Le nom "Sépia" nous fait penser à ces vieilles photos de nos aïeux.
Encore une formation jouant la carte de la nostalgie, comme tous ces artistes uniformes estampillés "chanson française" qui se réclament de la trinité "BBB" (Brel-Brassens-Barbara) ?
Eh bien, non ! Enfin un groupe qui sait se démarquer des poncifs du genre. Si nostalgie il y a dans les chansons de Sépia, c'est une nostalgie sobre et légère, dépoussiérée par des textes neufs, frais et poétiques.
On respire.
En concert, Sépia c'est une bouffée d'air pur. Un duo voix masculin/féminin qui fonctionne à merveille. Des instruments variés : guitare, piano, accordéon, mélodica, violon, basse acoustique.

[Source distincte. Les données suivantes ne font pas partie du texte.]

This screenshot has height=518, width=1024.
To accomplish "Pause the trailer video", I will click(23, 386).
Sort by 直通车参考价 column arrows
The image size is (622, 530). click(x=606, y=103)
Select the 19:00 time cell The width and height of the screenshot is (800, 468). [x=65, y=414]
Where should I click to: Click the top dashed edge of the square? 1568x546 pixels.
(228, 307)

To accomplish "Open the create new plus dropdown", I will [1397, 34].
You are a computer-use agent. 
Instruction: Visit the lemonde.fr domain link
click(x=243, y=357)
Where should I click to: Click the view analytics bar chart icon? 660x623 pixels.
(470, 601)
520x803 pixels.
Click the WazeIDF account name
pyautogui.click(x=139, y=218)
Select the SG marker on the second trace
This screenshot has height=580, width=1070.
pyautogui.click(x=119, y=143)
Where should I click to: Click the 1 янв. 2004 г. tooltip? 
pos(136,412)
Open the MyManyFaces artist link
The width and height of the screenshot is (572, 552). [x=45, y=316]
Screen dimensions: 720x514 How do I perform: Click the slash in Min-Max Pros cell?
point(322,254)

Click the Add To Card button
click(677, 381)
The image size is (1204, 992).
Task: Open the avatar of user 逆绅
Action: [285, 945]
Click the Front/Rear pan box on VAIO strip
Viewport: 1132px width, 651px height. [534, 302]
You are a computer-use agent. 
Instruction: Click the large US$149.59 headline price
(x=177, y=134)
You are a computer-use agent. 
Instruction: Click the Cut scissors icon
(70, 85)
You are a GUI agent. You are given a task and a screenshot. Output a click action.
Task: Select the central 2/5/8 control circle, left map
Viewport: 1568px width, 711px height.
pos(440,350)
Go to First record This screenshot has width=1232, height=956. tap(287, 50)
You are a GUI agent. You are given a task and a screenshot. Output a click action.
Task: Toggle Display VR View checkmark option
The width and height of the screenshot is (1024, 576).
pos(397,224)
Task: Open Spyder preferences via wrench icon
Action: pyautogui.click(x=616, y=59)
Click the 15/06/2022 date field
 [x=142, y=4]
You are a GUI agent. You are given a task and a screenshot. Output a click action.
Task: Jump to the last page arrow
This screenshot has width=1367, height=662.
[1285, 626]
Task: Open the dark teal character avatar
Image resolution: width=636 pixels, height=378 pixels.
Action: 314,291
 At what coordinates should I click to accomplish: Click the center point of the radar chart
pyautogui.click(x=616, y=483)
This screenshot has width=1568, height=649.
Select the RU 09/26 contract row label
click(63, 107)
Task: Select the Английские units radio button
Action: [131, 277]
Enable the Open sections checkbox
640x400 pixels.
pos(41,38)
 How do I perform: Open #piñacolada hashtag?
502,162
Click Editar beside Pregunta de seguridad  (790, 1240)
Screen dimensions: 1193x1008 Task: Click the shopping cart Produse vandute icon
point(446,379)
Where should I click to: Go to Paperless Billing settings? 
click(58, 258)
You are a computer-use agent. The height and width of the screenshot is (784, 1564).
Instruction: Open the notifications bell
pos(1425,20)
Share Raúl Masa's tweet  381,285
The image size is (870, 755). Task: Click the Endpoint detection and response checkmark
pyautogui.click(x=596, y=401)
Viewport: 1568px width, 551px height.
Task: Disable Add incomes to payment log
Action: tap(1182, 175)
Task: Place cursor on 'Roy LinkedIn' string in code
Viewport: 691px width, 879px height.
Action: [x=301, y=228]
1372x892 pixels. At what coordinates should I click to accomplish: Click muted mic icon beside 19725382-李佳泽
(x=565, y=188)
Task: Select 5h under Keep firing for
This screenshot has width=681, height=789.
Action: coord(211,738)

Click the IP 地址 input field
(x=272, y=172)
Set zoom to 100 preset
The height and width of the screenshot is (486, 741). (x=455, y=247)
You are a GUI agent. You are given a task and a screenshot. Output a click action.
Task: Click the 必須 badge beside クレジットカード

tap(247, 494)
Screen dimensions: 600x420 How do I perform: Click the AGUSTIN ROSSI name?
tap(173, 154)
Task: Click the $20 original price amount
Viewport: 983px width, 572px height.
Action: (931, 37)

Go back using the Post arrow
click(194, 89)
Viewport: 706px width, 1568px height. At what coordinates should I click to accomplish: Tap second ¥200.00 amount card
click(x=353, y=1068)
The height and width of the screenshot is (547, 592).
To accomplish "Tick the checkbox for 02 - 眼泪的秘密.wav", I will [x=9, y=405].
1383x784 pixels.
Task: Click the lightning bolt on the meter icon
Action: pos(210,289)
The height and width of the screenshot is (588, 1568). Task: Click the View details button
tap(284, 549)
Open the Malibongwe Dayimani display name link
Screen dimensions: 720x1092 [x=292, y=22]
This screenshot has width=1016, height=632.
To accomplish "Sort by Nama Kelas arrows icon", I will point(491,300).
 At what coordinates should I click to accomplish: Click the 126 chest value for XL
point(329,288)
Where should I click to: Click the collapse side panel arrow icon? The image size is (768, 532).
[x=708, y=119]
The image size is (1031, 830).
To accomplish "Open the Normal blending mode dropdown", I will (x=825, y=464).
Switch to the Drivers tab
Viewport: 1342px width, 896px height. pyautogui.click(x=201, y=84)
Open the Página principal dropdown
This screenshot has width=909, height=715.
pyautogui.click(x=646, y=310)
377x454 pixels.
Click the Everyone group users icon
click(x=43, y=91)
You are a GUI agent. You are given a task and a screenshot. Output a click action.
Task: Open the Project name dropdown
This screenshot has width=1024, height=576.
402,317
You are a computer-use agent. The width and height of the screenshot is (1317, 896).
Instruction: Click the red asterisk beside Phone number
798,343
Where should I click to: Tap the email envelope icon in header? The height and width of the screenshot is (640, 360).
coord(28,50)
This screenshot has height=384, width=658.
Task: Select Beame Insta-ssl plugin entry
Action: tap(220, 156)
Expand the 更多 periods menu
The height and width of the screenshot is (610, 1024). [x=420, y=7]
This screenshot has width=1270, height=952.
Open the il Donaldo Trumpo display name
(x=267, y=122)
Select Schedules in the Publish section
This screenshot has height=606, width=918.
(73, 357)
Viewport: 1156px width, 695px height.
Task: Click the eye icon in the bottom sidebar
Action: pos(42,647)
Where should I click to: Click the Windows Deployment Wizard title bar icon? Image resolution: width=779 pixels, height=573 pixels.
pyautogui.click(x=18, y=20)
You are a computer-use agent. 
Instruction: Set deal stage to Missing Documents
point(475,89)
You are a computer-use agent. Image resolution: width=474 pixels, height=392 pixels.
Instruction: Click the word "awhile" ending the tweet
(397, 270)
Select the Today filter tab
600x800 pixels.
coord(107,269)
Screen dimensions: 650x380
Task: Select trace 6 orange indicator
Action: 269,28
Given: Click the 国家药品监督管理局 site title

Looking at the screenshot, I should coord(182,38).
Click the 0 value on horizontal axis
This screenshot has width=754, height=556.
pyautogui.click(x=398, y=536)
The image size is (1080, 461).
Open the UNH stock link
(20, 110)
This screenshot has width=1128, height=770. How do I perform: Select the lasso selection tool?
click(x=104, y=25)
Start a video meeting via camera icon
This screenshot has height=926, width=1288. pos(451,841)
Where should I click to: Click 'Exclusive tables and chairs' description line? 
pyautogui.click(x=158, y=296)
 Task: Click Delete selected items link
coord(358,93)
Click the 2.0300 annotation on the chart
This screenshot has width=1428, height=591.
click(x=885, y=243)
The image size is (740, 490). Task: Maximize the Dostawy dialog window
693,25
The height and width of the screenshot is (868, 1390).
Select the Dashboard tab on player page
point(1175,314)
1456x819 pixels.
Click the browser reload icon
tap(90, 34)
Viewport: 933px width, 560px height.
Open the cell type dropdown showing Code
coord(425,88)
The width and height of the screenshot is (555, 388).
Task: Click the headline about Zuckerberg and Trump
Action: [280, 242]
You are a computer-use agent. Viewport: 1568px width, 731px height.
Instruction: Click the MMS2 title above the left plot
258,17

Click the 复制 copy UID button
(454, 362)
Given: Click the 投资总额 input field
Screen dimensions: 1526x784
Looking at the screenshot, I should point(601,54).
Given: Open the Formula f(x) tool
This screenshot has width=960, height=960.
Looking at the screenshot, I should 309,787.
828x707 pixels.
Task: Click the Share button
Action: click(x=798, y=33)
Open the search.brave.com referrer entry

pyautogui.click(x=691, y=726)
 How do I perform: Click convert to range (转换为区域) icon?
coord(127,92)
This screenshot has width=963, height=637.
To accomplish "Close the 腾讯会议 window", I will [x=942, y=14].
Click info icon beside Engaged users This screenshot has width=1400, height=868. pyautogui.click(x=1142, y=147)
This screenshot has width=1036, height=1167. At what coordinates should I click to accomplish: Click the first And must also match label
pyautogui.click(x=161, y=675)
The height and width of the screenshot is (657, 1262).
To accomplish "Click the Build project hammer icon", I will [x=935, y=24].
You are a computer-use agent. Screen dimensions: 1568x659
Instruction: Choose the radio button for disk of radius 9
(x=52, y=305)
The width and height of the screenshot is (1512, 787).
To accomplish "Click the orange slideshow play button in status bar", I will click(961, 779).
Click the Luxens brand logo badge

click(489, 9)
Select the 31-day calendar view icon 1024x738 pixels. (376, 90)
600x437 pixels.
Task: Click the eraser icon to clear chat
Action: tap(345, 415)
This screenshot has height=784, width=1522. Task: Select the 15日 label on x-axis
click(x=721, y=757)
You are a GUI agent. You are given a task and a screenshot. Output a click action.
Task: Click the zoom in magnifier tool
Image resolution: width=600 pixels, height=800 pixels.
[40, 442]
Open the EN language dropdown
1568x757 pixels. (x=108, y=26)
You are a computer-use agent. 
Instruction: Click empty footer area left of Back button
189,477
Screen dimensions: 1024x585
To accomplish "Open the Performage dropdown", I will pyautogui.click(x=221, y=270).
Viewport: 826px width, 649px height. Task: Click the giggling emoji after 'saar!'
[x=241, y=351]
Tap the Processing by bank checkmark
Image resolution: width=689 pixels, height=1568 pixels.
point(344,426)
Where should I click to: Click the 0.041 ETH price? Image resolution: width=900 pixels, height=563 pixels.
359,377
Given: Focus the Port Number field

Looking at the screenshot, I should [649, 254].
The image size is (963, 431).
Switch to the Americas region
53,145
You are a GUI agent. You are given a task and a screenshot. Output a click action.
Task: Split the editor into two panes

Des refrains qui ne sortent pas de la tête ("l'Animal"), des rêves extirpés du quotidien ("Le Bricolage", "Vis à vie"), des envolées lyriques ("Au paradis", "Clair-obscur") ou des moments de pure poésie ("Et les jours passent").
Des textes travaillés mais tout en retenue. De la simplicité, de l'innocence, de la sobriété.
De la sobriété, d'ailleurs ces artistes n'en manquent pas. Ils sortent des couloirs du métro. Bientôt dix ans qu'ils jouent sans relâche, de cafés en bars parisiens. Mais ils ont renoncé à courir après le succès, comme ils le racontent si bien dans "Les points de côté".
N'empêche. Sépia mérite d'être connu, reconnu. Voilà, c'est dit.